# Η Iστορία της Ελληνικής και Ξένης Ναυτιλίας - Greek and Foreign Maritime History > Η Ιστορία των Πλοίων της Ελληνικής και Ξένης Ακτοπλοΐας - Historical Greek and Foreign Ferries > Προπολεμικά - Pre-war >  Aθήναι (της Πανελληνίου) [Athinai, Bagdad]

## Nicholas Peppas

Recently, _Ellinis_ wrote http://www.nautilia.gr/forum/newthre...ewthread&f=169 about the three sisters of the _Panhellenic (Panhellenios)_ of Piraeus



> Τα τρία αδελφάκια -ΙΩΝΙΑ, ΘΡΑΚΗ και ΑΛΒΑΝΙΑ- ήταν από τα ελάχιστα νεότευκτα που εντάχθηκαν στην ακτοπλοϊα της εποχής. Ανάμεσα σε μετασκευασμένες θαλαμηγούς, φορτηγοποστάλια και υπερήλικα σκαριά, για αρκετά χρόνια θα αποτελούσαν τη ραχοκοκκαλιά της ακτοπλοϊας.


These three were built in 1887. There were three other ships of _Panhellenic (Panhellenios)_ of Piraeus that were built in 1891 but stayed in Greece only until 1895: _Athenai, Sparta_ and _Byzantion_.

First, here is _Athenai._ Byt teh way, the title *      Aθήναι της Πανελληνίου* was used to distinguish her from another passenger ship _Athenai._
Athenai.jpg

_Athenai_ was built for _Panhellenic Line_ in 1891 by Gourlay Bros & Co in Dundee, Scotland, She had 2,492 tons, a length of 96.8 m (!), a width of 11.94 m and a service speed of 10 knots. She had a single screw, triple expansion engine. She carried 24 passengers in first class and 16 in second class along with more than 200 on deck.

She served the Greek waters and covered long distance routes to Alexandria, Constantinople, Odessa and Marseilles.
Baedeker's 1894 schedules of Panhellinios showing all the possible routes of _Athenai_

Panh.jpg

In 1895 she was sold to the French _Messageries Maritimes_

She was bought by _Messageries Maritimes,_ renamed _Bagdad_ and placed in the Mediterranean-Black Sea route until about 1909 and then in the Marseilles-Madagascar route.

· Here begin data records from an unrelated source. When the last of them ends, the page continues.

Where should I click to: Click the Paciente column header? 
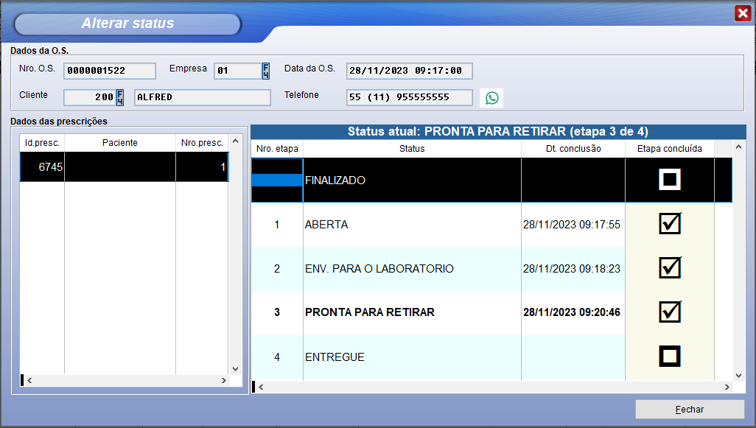[x=119, y=143]
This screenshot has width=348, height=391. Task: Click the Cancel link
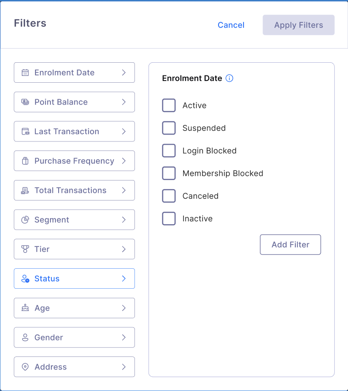pyautogui.click(x=231, y=25)
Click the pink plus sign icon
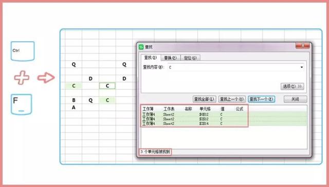The image size is (329, 187). 22,78
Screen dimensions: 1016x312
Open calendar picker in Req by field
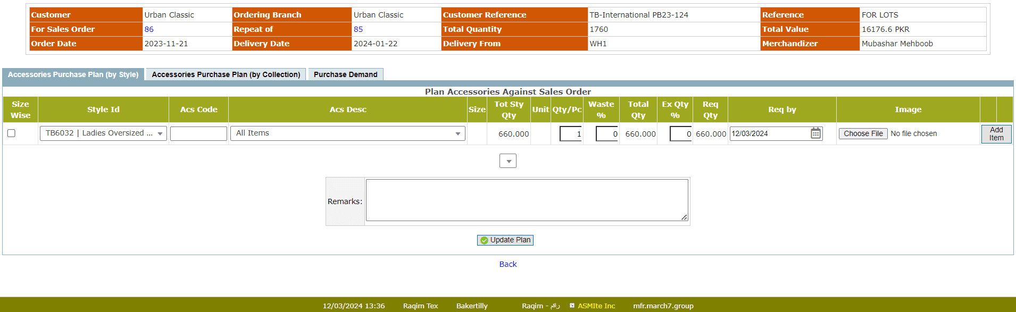tap(815, 133)
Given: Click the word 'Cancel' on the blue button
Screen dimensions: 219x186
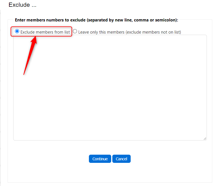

For her Mediterranean-Black Sea route see my article in http://www.nautilia.gr/forum/showthread.php?t=60301 and especially http://www.nautilia.gr/forum/showpos...55&postcount=5

Here is a postcard from Marseilles around 1910 courtesy of Monsieur P Romona http://www.es-conseil.fr/pramona/bagdad.htm
Bagdad.jpg

But most of her life she was in the Indian Ocean as shown here in Tananarive, the main port of Madagascar, in 1930.
Bagdad2.jpg

Bagdad's truly unusual routes during that period were the following:
1. Diego Suarez to the Comoro Islands and Zanzibar (today's Tanzania).
2. Diego Suarez to various ports on the east and west coasts of Madagascar, Louren&#231;o Marques (Mozambique) and Durban (South Africa).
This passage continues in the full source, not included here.